Ce texte présente une interaction entre la compositrice (écriture italique) et le musicologue (écriture romaine).

José L. Besada : « Pour moi, les enjeux de représentation des idées musicales, et en particulier de la pensée compositionnelle, émergent comme des sujets de recherche fondamentaux. Cette perspective cognitive m’a conduit à faire partie des projets SMIR et ProAppMaMu, menés par Moreno Andreatta, qui a déjà présenté son approche dans le premier numéro de cette série d’articles de vulgarisation. Grâce aux sciences cognitives, nous avons commencé à explorer la manière dont nous interagissons avec certaines représentations géométriques de la théorie musicale, telles que le Tonnetz.

À cette époque-là et en parallèle, je menais des recherches personnelles sur les représentations musicales du temps chez les compositeurs contemporains. Lors de mes visites à la Fondation Paul Sacher à Bâle, la plus grande archive de documentation des compositrices et compositeurs des 20e et 21e siècles, j’ai pu trouver des esquisses singulières pour dessiner géométriquement le temps, passant de la dichotomie temps lisse/strié chez Pierre Boulez aux spiraux et hélicoïdes chez les compositrices et compositeurs de la musique dite spectrale (notamment Gérard Grisey et Kaija Saariaho). De même, aux archives du compositeur Iannis Xenakis j’ai pu trouver des dessins de roues dentées représentant des interactions rythmiques grâce à ses cribles, une stratégie créative combinant l’algèbre booléenne et l’arithmétique modulaire. Mon regard sur ces sujets emprunte des notions et des méthodologies tirées de la linguistique cognitive ; dans le cas des musiques inspirées par les mathématiques, la perspective de George Lakoff et de Rafael E. Núñez est toujours une source d’apprentissage.

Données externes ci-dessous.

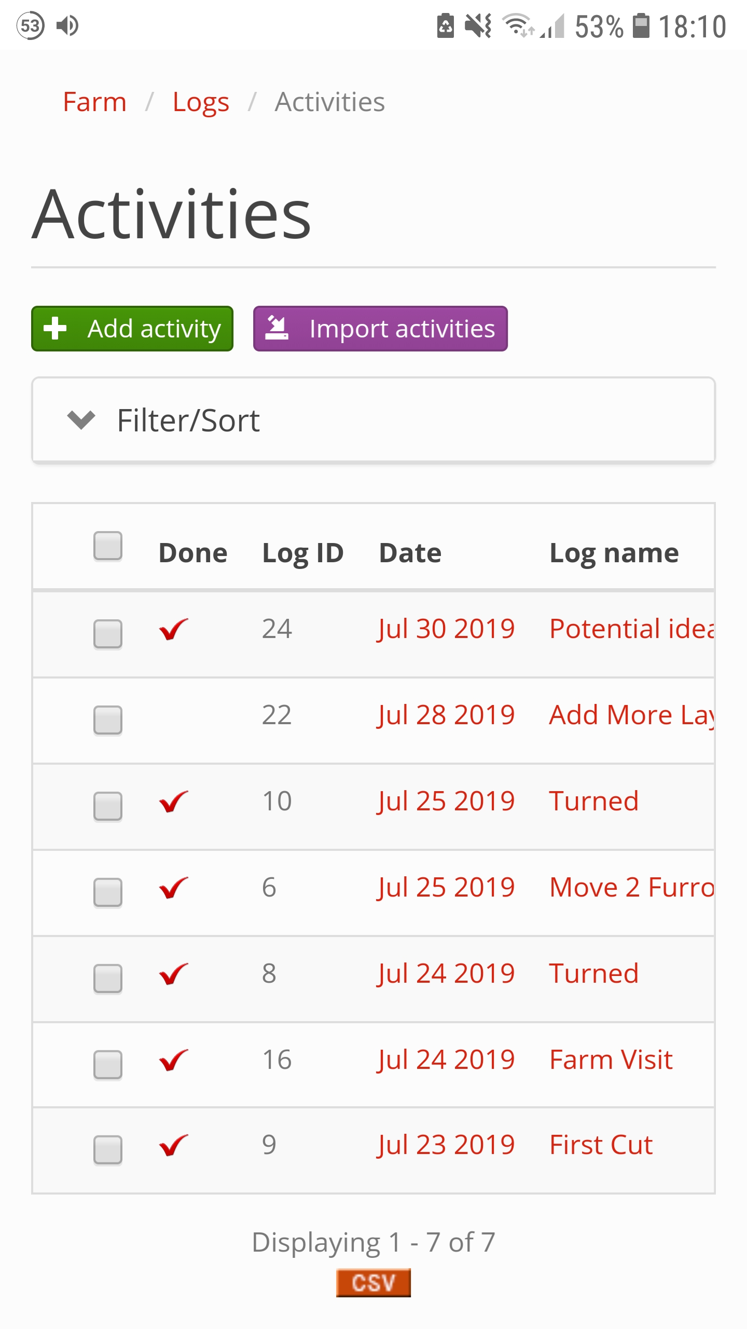Tap the volume speaker icon in status bar
Image resolution: width=747 pixels, height=1329 pixels.
pyautogui.click(x=67, y=25)
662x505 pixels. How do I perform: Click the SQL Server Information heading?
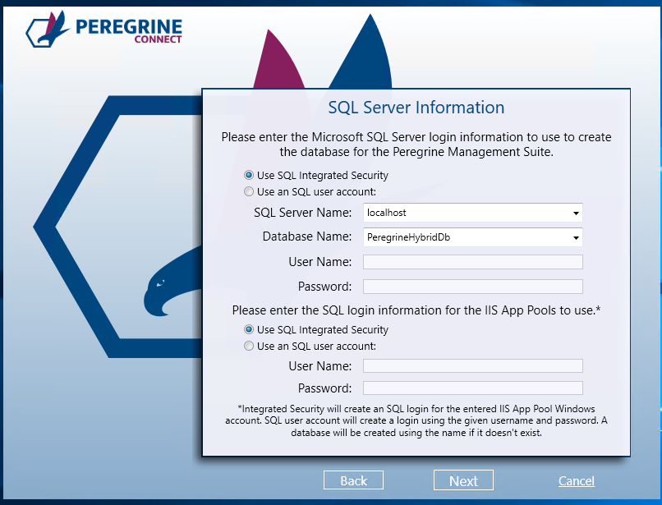[416, 108]
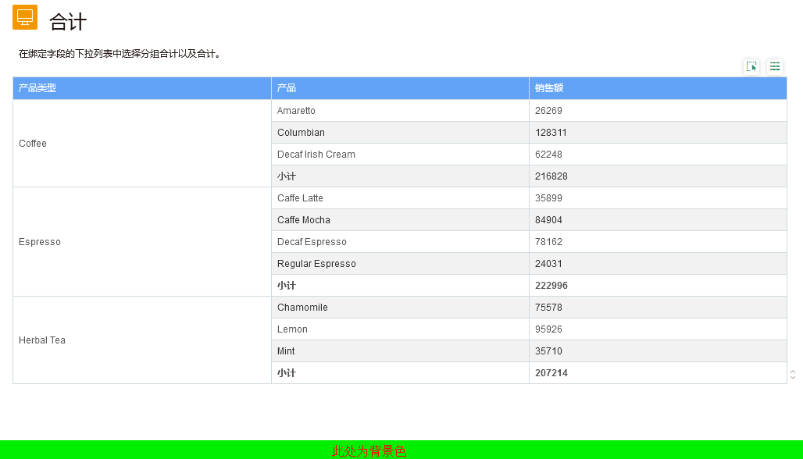Click the Chamomile product cell

tap(302, 308)
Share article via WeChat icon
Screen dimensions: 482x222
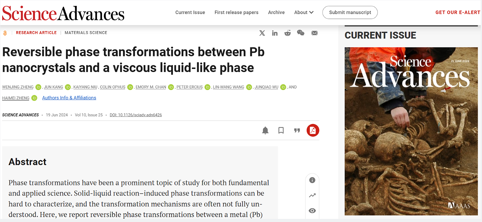coord(300,33)
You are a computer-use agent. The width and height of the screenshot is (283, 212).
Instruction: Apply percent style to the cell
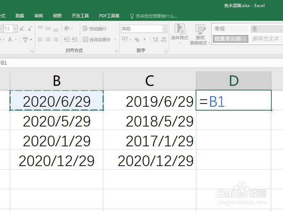pos(137,40)
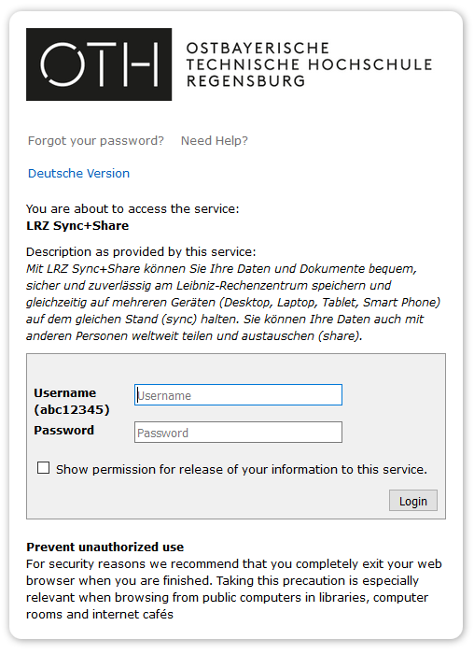Focus the Username input field
Viewport: 474px width, 654px height.
click(x=238, y=394)
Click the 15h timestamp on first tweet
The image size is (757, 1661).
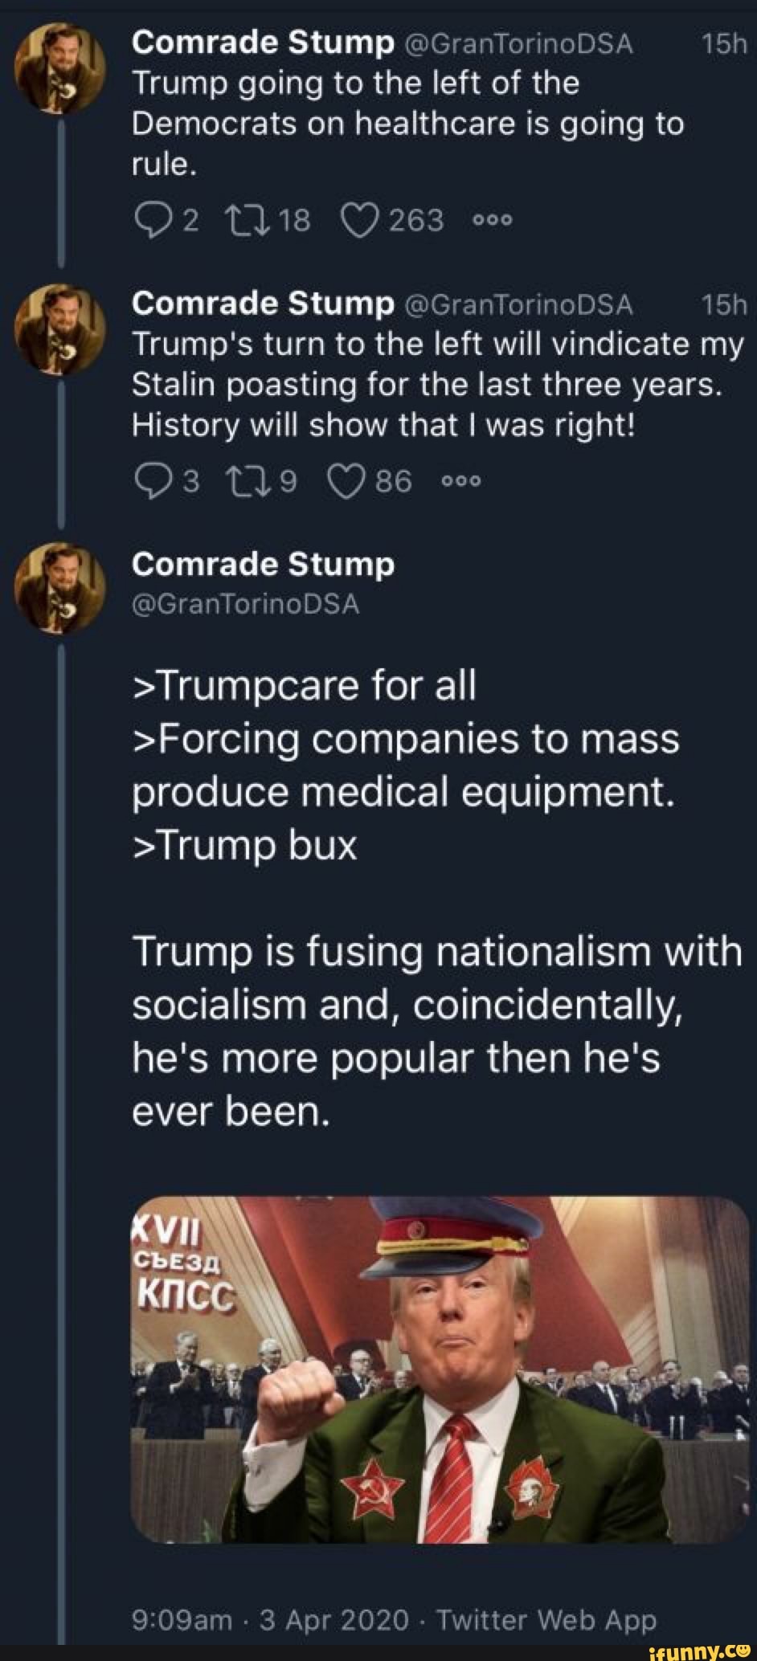click(x=723, y=45)
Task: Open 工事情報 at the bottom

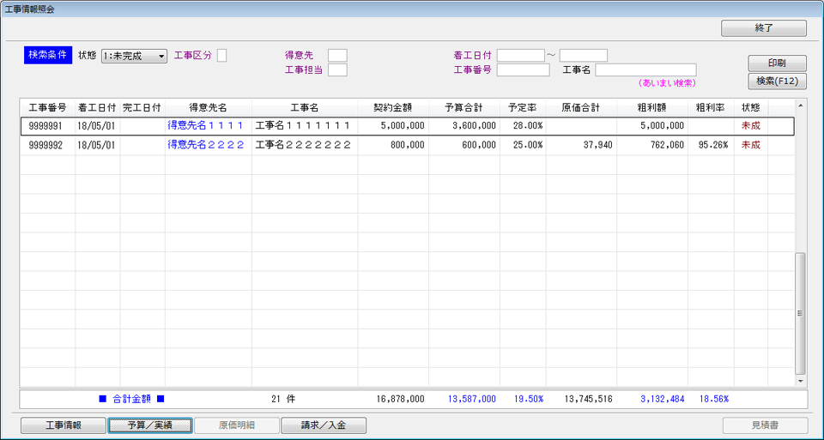Action: click(63, 425)
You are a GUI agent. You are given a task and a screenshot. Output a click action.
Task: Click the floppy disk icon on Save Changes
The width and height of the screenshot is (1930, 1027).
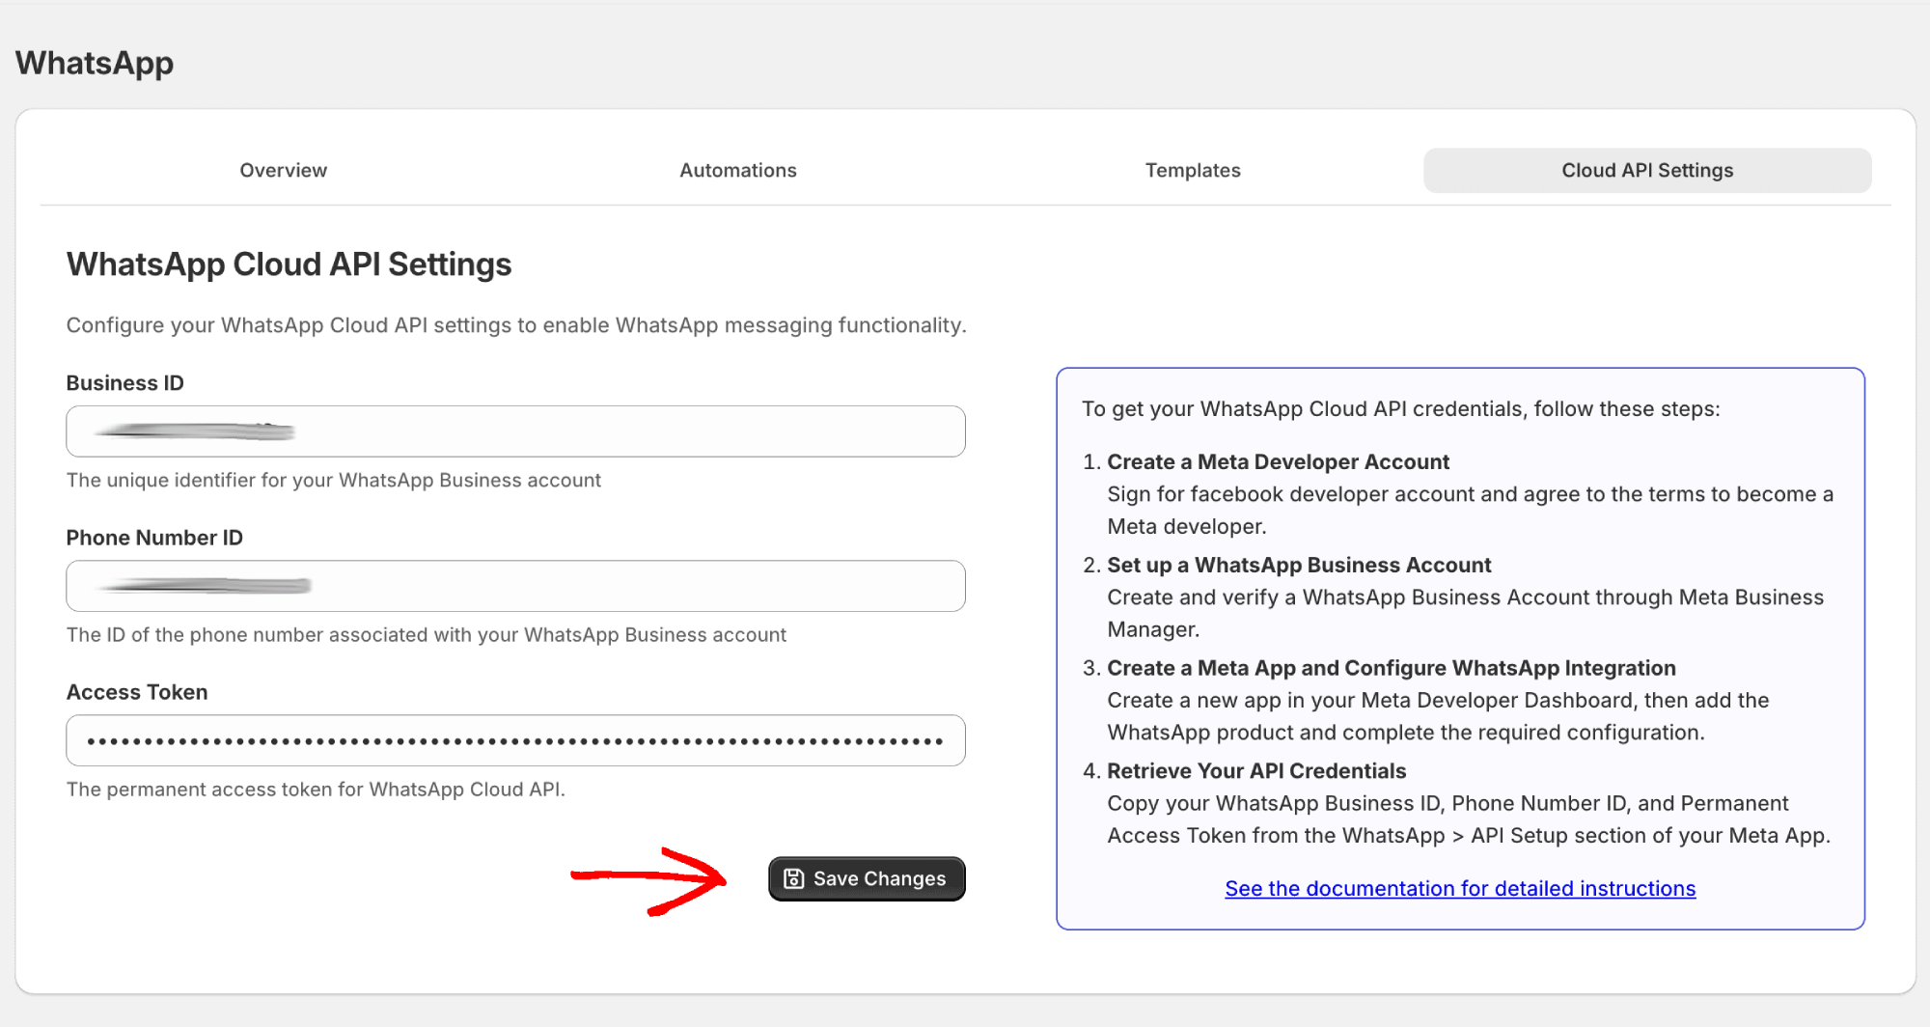pos(793,878)
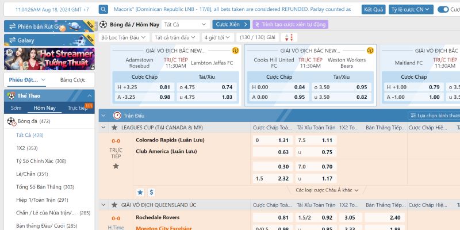Click the dollar sign icon under Club America
The image size is (460, 230).
(151, 192)
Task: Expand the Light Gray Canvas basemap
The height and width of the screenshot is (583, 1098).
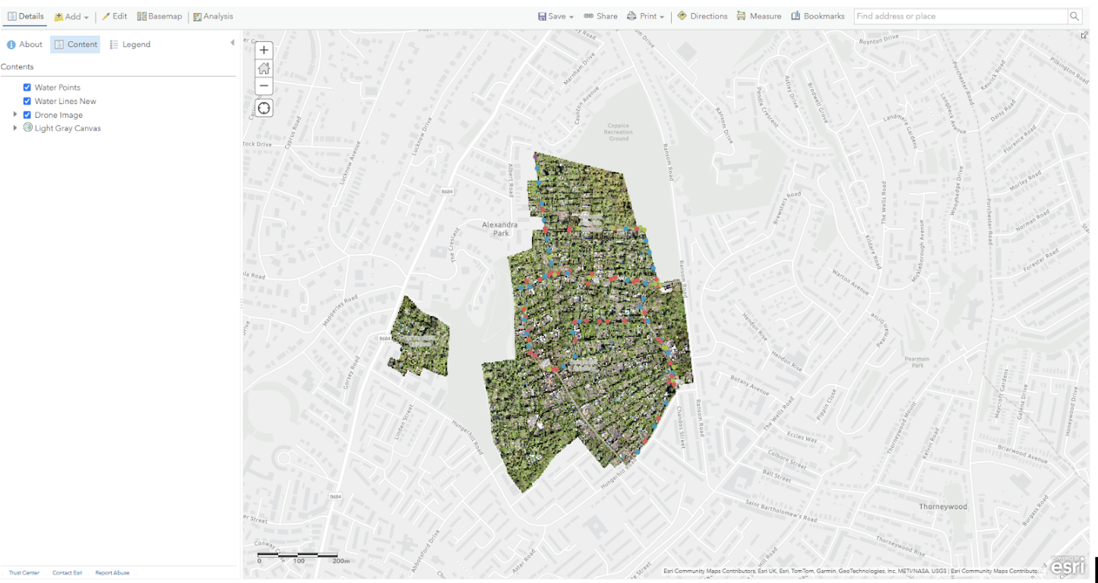Action: [15, 128]
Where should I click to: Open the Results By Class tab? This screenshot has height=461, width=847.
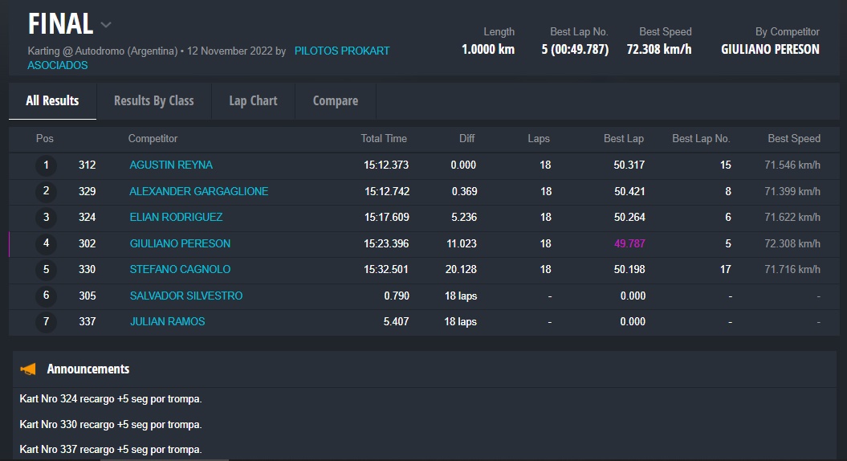(x=153, y=101)
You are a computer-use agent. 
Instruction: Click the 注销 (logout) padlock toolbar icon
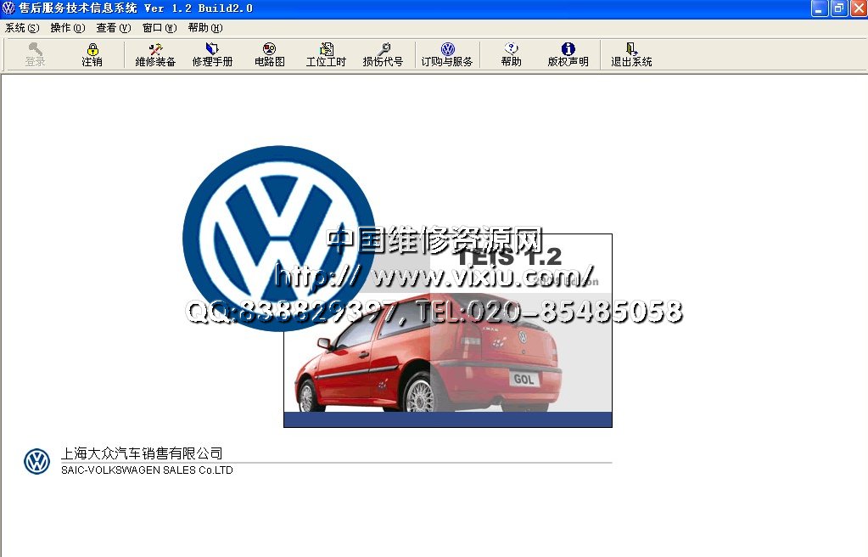[92, 54]
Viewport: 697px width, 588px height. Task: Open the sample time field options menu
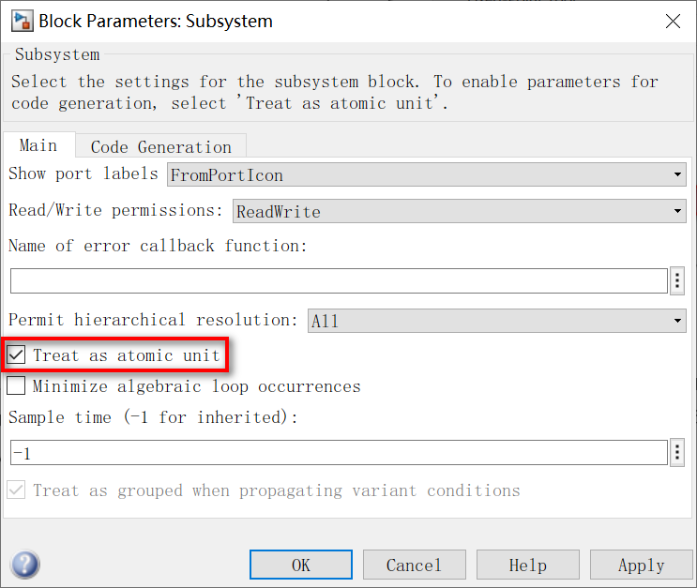[678, 453]
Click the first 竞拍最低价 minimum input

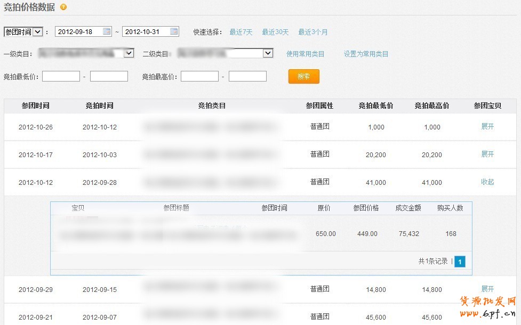point(61,76)
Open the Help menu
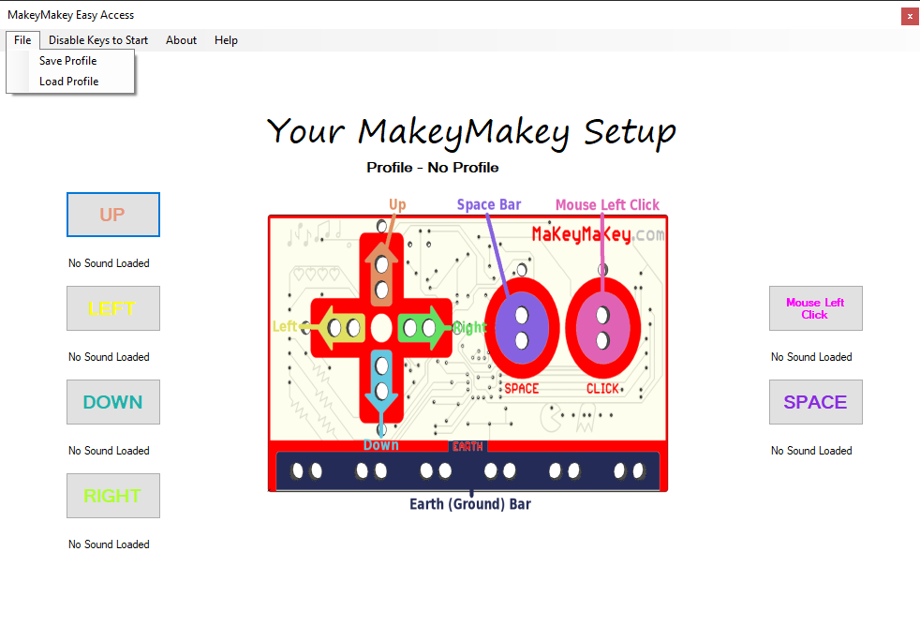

Ce parcours m’a encouragé à soumette une candidature en 2023 pour la « bourse Leonardo » de la Fondation BBVA en Espagne. J’ai été admis grâce à mon projet 3C-TEMPO. Ceci m’a permis, d’une part, de scruter à nouveau certains fonds de la Fondation Paul Sacher. D’autre part, j’ai passé la commande de trois nouvelles pièces musicales, pour trio de percussion avec électronique facultative, aux compositeurs Abel Paúl et Rafael Murillo Rosado et à la compositrice Núria Giménez Comas. Mon objectif était de suivre de façon ethnographique et auto-ethnographique leurs pratiques musicales. Dans notre première rencontre, je leur ai proposé une expérience cognitive contrôlée à partir d’esquisses d’autres compositrices et (voir Figure 1). Visiblement, ce prélude a eu un impact particulier dans la pensée créatrice de Núria Giménez Comas… ».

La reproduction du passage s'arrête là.